**Brief:** Lay out everything from the line containing "Find the location" down to the end of the data below as a two-column CSV with the columns input and output. Each row should hold one item's text and its answer, each in a single quoted field with line breaks replaced by spaces, and the pictures left out.
_ _ _
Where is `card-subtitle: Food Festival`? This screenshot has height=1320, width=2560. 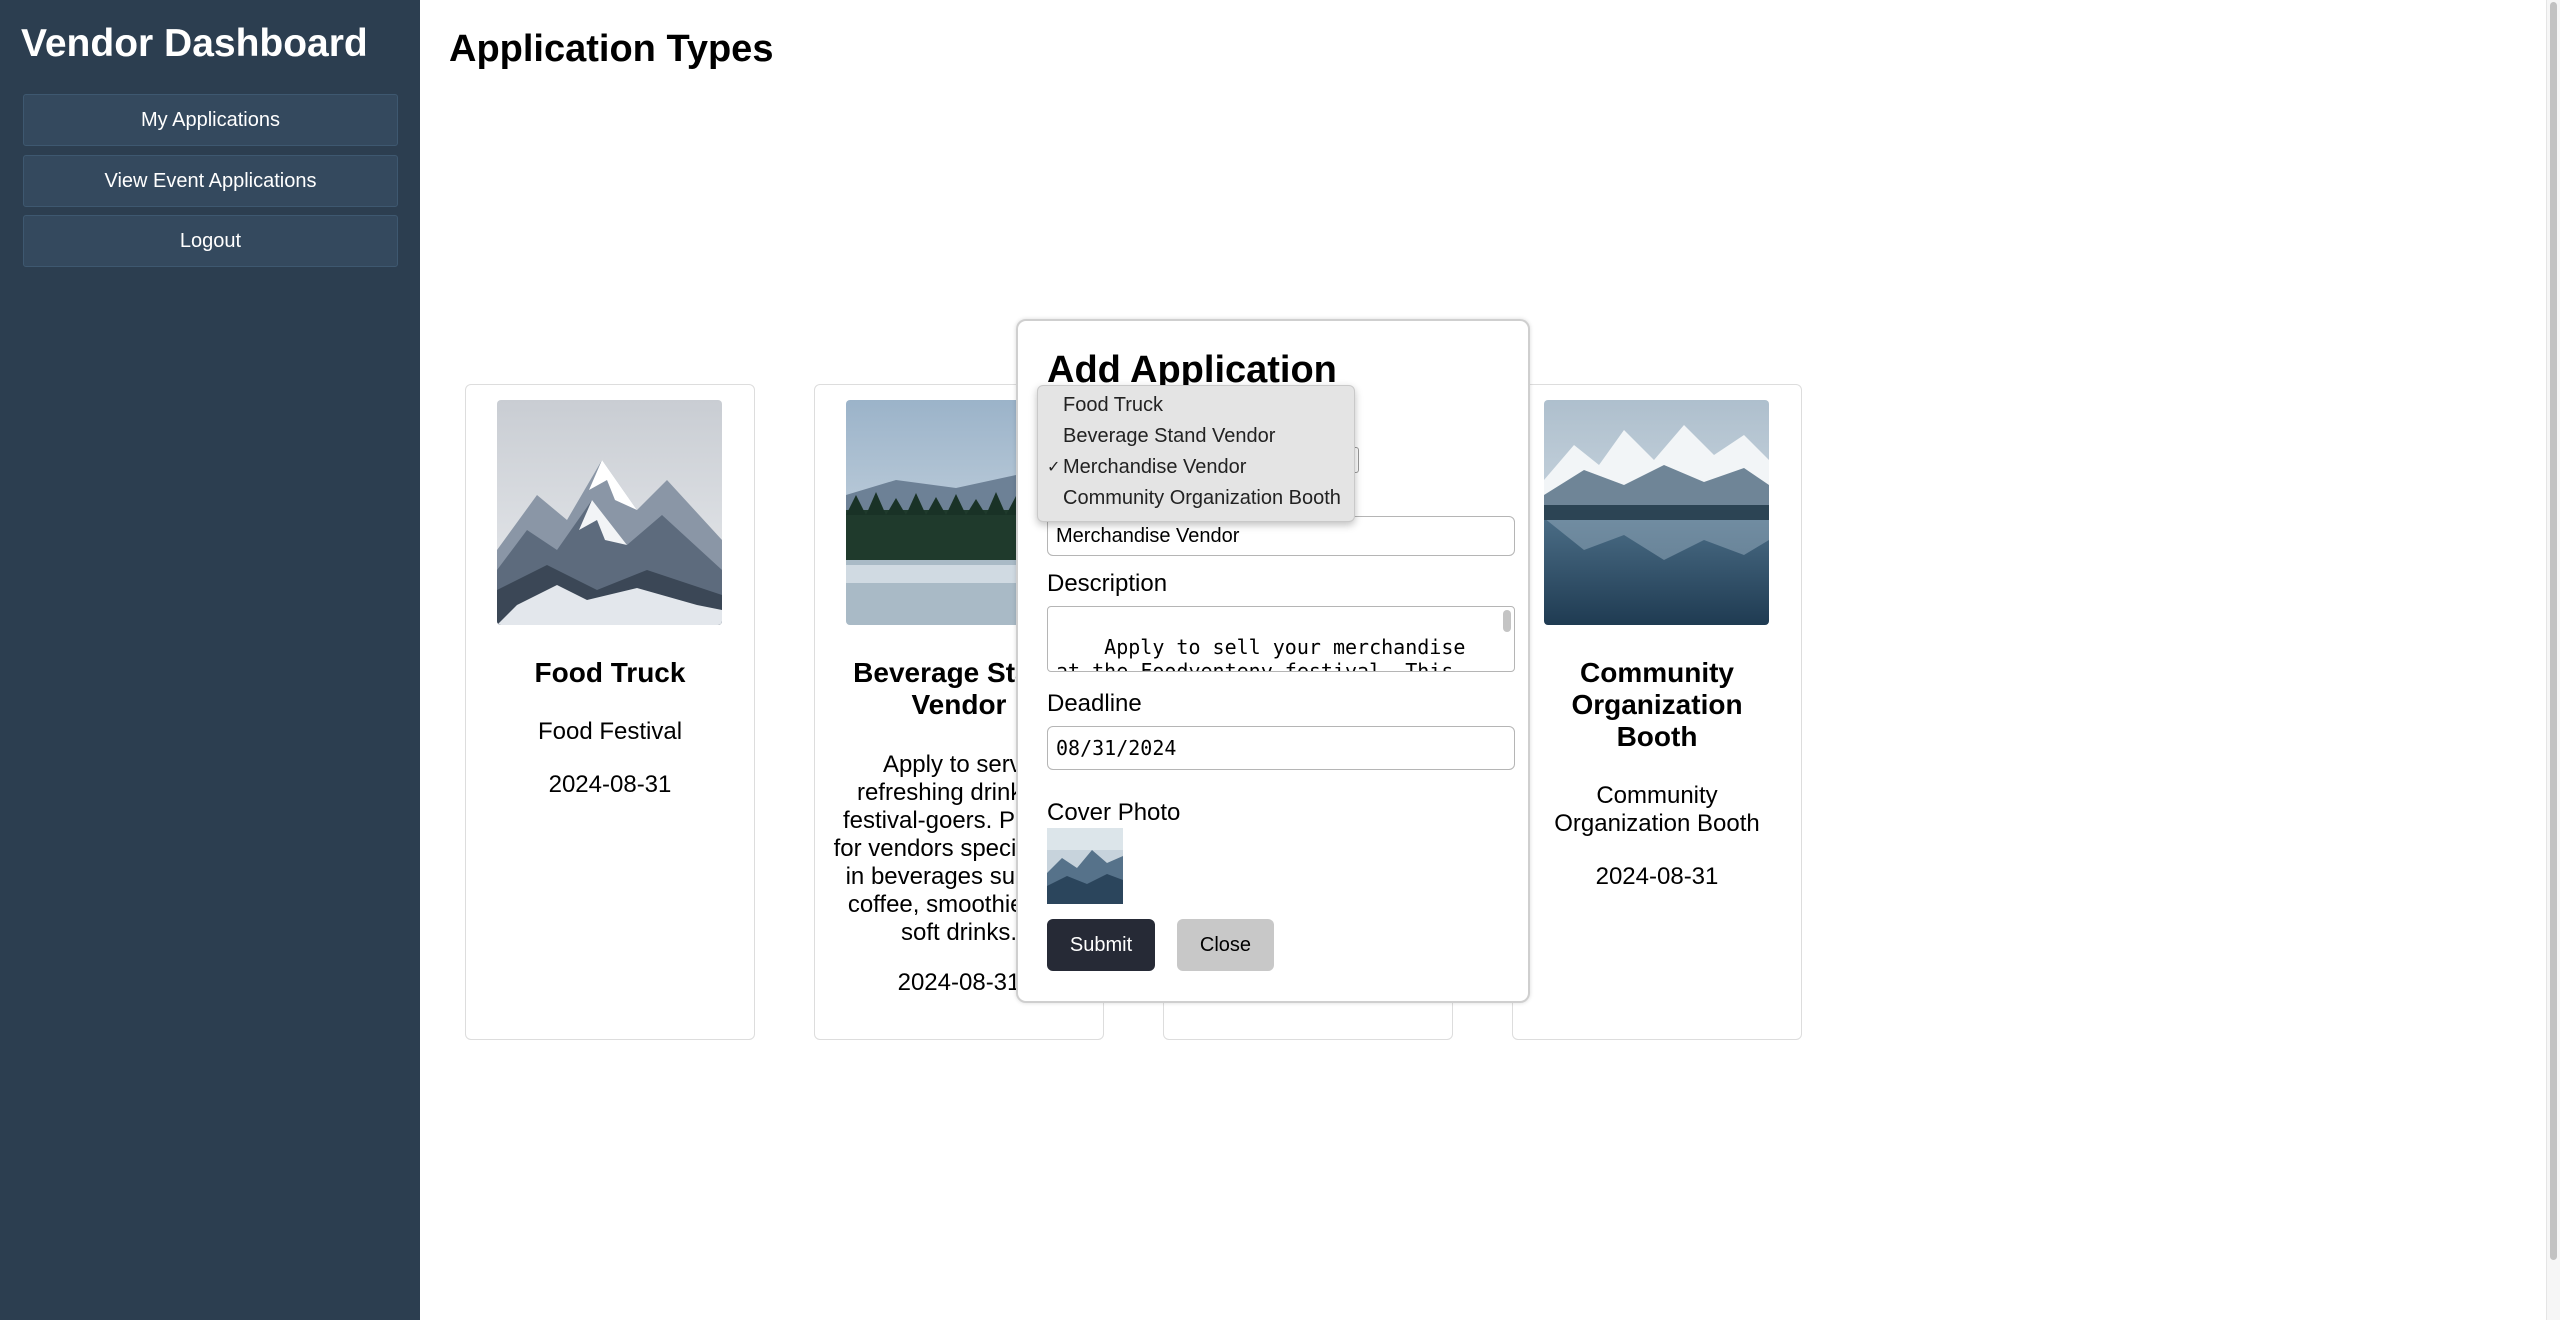
card-subtitle: Food Festival is located at coordinates (610, 732).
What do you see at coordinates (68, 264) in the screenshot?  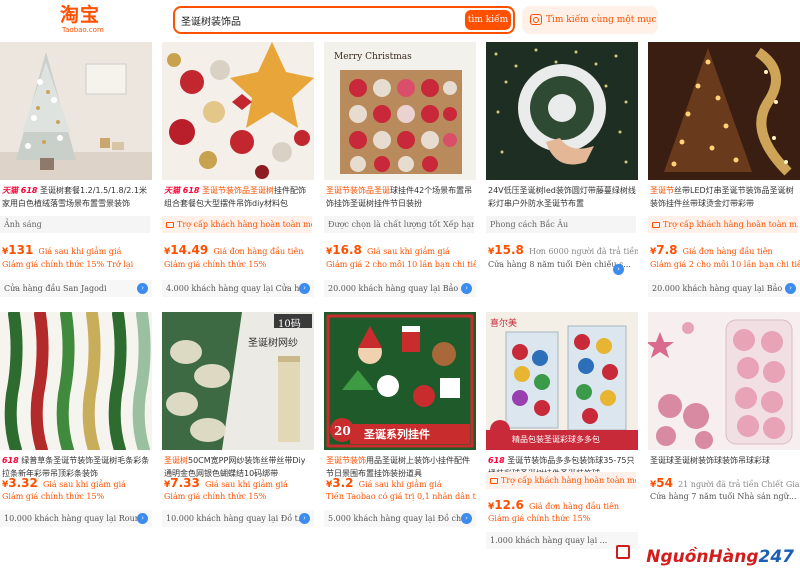 I see `promo-text: Giảm giá chính thức 15% Trở lại` at bounding box center [68, 264].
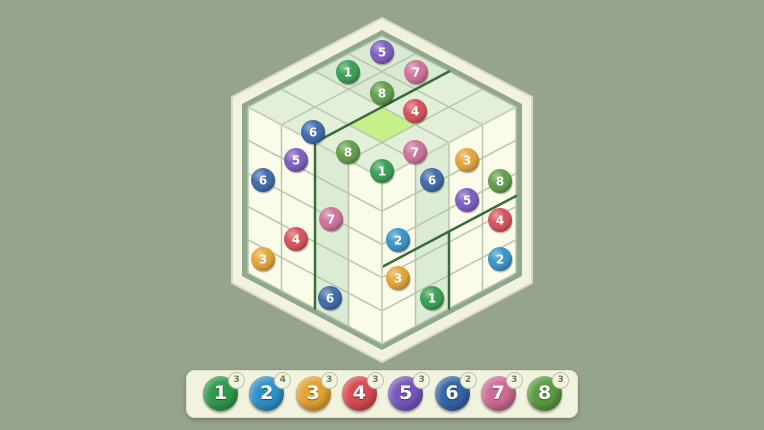 This screenshot has width=764, height=430. Describe the element at coordinates (502, 392) in the screenshot. I see `palette-digit-7: 73` at that location.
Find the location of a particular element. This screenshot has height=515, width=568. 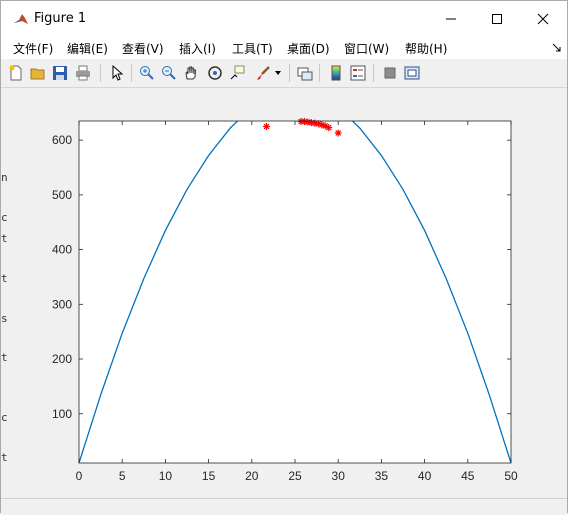

dock-arrow-icon is located at coordinates (556, 48).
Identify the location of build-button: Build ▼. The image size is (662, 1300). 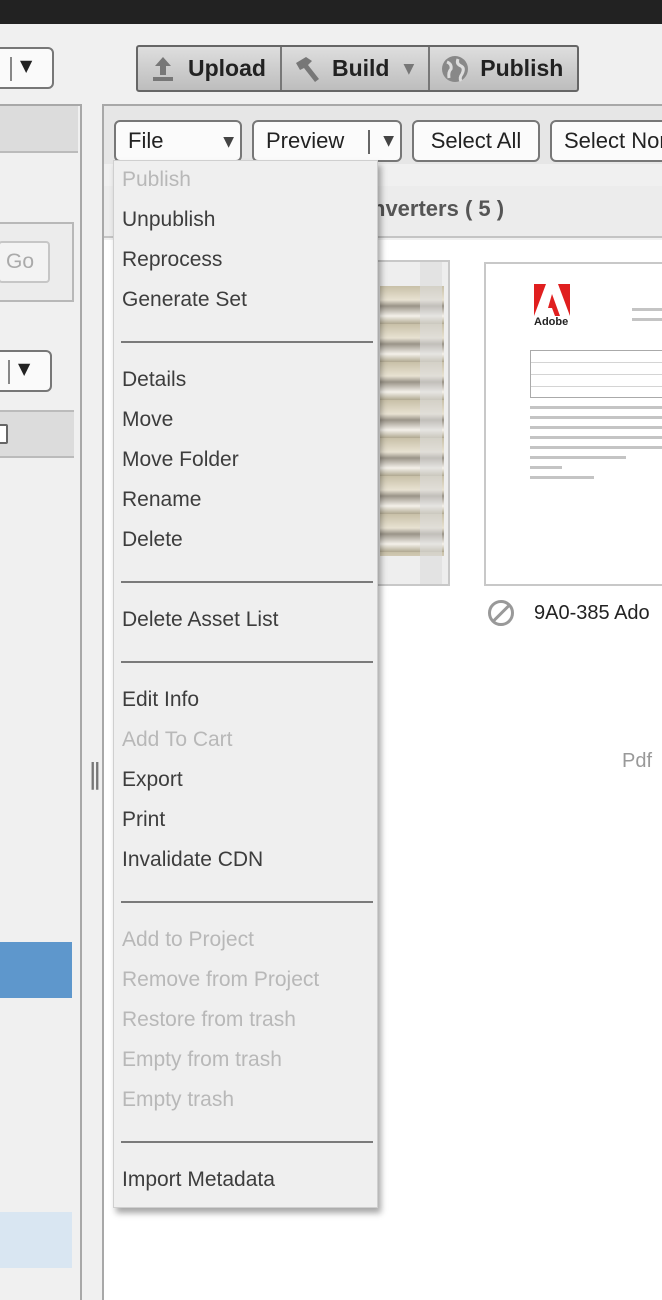
(354, 68).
_ _ _
**Exercise output:**
input,output
"Find the location of a particular element. This screenshot has height=515, width=568.","dock-arrow-icon is located at coordinates (556, 48)."
"Identify the location of build-button: Build ▼. The image size is (662, 1300).","(354, 68)."